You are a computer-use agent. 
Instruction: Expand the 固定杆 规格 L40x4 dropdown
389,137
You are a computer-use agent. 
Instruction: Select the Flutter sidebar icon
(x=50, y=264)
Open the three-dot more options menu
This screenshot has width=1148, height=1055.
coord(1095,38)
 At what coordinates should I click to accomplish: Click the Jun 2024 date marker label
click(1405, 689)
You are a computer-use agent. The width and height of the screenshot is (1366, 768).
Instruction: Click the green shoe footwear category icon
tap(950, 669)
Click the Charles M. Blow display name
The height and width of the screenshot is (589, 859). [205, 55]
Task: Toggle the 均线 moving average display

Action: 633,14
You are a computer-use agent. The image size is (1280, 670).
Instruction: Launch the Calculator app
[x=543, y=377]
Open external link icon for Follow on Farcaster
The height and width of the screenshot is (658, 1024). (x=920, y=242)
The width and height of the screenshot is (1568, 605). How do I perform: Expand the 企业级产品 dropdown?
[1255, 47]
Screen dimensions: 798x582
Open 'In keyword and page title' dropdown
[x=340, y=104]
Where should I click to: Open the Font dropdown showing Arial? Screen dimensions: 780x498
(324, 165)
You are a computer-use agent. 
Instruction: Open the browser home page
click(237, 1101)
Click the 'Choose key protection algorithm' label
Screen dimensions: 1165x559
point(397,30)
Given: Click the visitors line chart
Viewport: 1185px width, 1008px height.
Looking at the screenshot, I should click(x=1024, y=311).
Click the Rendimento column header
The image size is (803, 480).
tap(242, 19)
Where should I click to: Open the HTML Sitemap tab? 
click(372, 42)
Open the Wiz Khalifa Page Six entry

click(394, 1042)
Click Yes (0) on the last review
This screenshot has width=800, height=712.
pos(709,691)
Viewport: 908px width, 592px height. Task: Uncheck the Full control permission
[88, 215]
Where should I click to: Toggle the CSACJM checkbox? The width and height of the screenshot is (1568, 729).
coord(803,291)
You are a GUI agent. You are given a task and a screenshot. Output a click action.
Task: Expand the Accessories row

┄┄┄┄┄┄┄┄┄┄

* **Task requirements**:
An exact copy of every entry is what's needed, so retype them all.

* **Solved problem**:
You are a computer-use agent. 
Instruction: Expand the 固定杆 规格 L40x4 dropdown
389,137
You are a computer-use agent. 
Instruction: Select the Flutter sidebar icon
(x=50, y=264)
Open the three-dot more options menu
This screenshot has width=1148, height=1055.
coord(1095,38)
 At what coordinates should I click to accomplish: Click the Jun 2024 date marker label
click(1405, 689)
You are a computer-use agent. The width and height of the screenshot is (1366, 768).
Instruction: Click the green shoe footwear category icon
tap(950, 669)
Click the Charles M. Blow display name
The height and width of the screenshot is (589, 859). [205, 55]
Task: Toggle the 均线 moving average display

Action: 633,14
You are a computer-use agent. The image size is (1280, 670).
Instruction: Launch the Calculator app
[x=543, y=377]
Open external link icon for Follow on Farcaster
The height and width of the screenshot is (658, 1024). (x=920, y=242)
The width and height of the screenshot is (1568, 605). How do I perform: Expand the 企业级产品 dropdown?
[1255, 47]
Screen dimensions: 798x582
Open 'In keyword and page title' dropdown
[x=340, y=104]
Where should I click to: Open the Font dropdown showing Arial? Screen dimensions: 780x498
(324, 165)
You are a computer-use agent. 
Instruction: Open the browser home page
click(237, 1101)
Click the 'Choose key protection algorithm' label
Screen dimensions: 1165x559
point(397,30)
Given: Click the visitors line chart
Viewport: 1185px width, 1008px height.
Looking at the screenshot, I should click(x=1024, y=311).
Click the Rendimento column header
The image size is (803, 480).
tap(242, 19)
Where should I click to: Open the HTML Sitemap tab? 
click(372, 42)
Open the Wiz Khalifa Page Six entry

click(394, 1042)
Click Yes (0) on the last review
This screenshot has width=800, height=712.
pos(709,691)
Viewport: 908px width, 592px height. Task: Uncheck the Full control permission
[88, 215]
Where should I click to: Toggle the CSACJM checkbox? The width and height of the screenshot is (1568, 729).
coord(803,291)
You are a GUI agent. You are given a task and a screenshot. Output a click action.
Task: Expand the Accessories row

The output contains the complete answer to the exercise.